- To do
Having found the line containing "Dads vs Daughters" in the data below, reproduce that line and each one after it to the end, exactly, and include nothing else.

%%

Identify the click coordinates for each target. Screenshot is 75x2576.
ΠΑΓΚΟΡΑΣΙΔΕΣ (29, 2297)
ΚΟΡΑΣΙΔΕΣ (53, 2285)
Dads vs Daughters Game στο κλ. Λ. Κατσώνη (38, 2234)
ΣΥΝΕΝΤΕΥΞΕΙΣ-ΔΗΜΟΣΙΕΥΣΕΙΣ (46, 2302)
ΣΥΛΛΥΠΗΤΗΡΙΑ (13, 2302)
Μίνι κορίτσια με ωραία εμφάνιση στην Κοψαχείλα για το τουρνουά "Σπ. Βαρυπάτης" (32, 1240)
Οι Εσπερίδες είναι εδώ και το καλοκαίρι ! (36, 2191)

%%

- Exercise answer
Dads vs Daughters Game στο κλ. Λ. Κατσώνη (38, 2234)
ΣΥΝΕΝΤΕΥΞΕΙΣ-ΔΗΜΟΣΙΕΥΣΕΙΣ (46, 2302)
ΣΥΛΛΥΠΗΤΗΡΙΑ (13, 2302)
Μίνι κορίτσια με ωραία εμφάνιση στην Κοψαχείλα για το τουρνουά "Σπ. Βαρυπάτης" (32, 1240)
Οι Εσπερίδες είναι εδώ και το καλοκαίρι ! (36, 2191)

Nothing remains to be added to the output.